‘The Pyramid’: Film Review
Produced by Alexandre Aja, this Egyptology-themed horror film stars Ashley Hinshaw as a beleaguered archaeologist
Fairly early on in the moldy cliché-encrusted horror film The Pyramid, the characters start remarking on how strong the smell of excrement is inside the eponymous structure they're exploring. Viewers will surely be thinking already by this point, dudes, you said it first. A stinker in every sense, this directorial debut for Gregory Levasseur, produced by Alexandre Aja (who directed the remake of The Hills Have Eyes), isn't even playful or scary enough to be much fun. Nevertheless, teenage boys and die-hard horror fans starved for gore and gristle in the run up to Christmas may embrace this enough to turn a tidy profit before it shifts onto ancillary platforms.
A mixture of fake and archive news footage sets the scene in Egypt in 2013. Crowds have taken to the rioting in the streets, presumably an allusion to the unrest following the coup against President Mohammed Morsi. However, according to the film, the really big news is that a whole new ancient pyramid has been discovered buried deep in the sands beyond Cairo.
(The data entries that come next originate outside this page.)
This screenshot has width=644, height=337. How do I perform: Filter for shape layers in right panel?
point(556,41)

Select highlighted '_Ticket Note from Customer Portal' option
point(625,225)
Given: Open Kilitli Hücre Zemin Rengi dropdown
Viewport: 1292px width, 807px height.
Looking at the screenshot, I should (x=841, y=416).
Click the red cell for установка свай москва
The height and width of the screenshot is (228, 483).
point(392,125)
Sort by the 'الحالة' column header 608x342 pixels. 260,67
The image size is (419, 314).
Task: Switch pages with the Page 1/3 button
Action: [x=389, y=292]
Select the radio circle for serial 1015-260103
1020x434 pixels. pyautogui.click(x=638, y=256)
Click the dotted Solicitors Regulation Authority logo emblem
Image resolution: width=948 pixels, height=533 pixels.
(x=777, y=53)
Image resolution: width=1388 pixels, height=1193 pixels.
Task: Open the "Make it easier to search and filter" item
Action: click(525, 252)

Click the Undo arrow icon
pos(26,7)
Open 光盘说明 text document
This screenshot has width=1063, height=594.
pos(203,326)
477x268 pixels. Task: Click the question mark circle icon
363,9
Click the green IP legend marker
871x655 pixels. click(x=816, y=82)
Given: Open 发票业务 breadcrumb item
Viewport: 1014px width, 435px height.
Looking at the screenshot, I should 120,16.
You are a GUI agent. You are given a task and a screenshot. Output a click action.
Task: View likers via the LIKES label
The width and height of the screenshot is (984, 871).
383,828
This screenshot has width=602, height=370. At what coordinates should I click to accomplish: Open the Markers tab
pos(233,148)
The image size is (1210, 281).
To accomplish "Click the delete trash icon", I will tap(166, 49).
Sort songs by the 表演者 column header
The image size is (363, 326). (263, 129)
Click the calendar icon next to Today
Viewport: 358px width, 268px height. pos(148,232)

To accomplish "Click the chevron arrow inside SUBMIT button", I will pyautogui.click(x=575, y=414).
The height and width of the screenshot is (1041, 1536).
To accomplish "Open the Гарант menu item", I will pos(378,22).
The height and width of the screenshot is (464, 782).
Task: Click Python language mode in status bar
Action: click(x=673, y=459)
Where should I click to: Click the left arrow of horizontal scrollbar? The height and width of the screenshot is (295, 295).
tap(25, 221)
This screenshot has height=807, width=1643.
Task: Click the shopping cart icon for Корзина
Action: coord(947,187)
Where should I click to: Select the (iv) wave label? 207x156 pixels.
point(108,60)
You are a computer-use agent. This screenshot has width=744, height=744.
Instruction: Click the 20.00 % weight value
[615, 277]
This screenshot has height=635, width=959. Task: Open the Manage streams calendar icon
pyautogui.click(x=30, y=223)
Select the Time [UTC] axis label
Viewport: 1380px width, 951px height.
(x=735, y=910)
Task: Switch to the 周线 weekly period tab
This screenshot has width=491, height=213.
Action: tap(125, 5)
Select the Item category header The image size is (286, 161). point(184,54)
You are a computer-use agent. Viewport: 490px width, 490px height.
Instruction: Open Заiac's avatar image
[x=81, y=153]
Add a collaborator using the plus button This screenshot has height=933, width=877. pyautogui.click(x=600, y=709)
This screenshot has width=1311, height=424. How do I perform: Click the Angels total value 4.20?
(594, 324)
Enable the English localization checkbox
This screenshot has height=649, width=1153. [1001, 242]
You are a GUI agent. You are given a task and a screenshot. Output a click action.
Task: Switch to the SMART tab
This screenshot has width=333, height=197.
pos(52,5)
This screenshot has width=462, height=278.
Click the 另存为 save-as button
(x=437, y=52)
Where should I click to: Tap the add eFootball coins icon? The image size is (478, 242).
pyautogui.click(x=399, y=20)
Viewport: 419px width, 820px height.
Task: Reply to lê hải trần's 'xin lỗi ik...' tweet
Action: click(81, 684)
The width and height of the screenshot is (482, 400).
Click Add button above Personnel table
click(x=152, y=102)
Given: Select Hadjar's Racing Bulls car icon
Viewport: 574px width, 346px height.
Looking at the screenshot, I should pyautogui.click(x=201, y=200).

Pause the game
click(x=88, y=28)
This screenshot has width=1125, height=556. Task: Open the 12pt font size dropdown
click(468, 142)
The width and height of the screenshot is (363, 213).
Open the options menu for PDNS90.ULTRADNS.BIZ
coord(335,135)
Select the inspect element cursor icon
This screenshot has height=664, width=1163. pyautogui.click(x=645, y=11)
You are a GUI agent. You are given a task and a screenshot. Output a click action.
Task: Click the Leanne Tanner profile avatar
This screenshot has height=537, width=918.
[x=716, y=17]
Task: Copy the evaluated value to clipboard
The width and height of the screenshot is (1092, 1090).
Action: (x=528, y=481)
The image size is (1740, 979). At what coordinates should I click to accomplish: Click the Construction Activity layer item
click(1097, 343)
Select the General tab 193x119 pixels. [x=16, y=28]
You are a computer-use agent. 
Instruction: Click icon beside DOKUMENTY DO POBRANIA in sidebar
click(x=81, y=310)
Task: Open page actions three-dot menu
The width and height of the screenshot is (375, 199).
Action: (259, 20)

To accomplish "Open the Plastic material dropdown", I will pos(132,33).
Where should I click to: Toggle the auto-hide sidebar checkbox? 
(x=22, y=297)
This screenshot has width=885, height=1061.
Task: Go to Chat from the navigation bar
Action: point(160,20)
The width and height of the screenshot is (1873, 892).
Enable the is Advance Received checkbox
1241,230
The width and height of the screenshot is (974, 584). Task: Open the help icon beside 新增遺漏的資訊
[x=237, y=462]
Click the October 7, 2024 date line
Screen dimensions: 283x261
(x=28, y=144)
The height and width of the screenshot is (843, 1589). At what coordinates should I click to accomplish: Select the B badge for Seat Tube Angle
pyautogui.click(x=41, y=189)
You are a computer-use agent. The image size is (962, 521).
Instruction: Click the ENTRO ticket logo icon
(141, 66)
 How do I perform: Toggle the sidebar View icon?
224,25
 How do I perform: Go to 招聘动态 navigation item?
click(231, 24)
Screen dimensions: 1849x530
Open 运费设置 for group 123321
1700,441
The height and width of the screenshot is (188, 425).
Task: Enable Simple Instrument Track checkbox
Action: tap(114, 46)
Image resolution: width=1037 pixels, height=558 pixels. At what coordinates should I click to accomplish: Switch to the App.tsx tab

For American father-daughter archaeologist team Holden (Denis O'Hare) and Nora (Ashley Hinshaw, from Chronicle), the political situation in the country is merely a nuisance, preventing them from investigating their find.
Ignoring the warning from ambulatory Arab stereotype Corporal Shadid (Faycal Attougui), and undeterred by the fact that the tomb is emitting some kind of fungus or virus that causes film extras to break out in rubbery prosthetic disfigurements, Holden and Nora enter the pyramid. Accompanying them are Arab-speaking techno-wiz Zahir (Amir K, Argo), who happens to have a thing going on with Nora, as well as news cameraman Fitzie (James Buckley) and reporter Sunni (Christa Nicola). The real reason for the presence of the latter two is to provide a Blair Witch-style found footage frame around the material, but the effort is at best quarter-hearted in execution, with many master shots providing a traditional, omniscient view of the increasingly silly proceedings.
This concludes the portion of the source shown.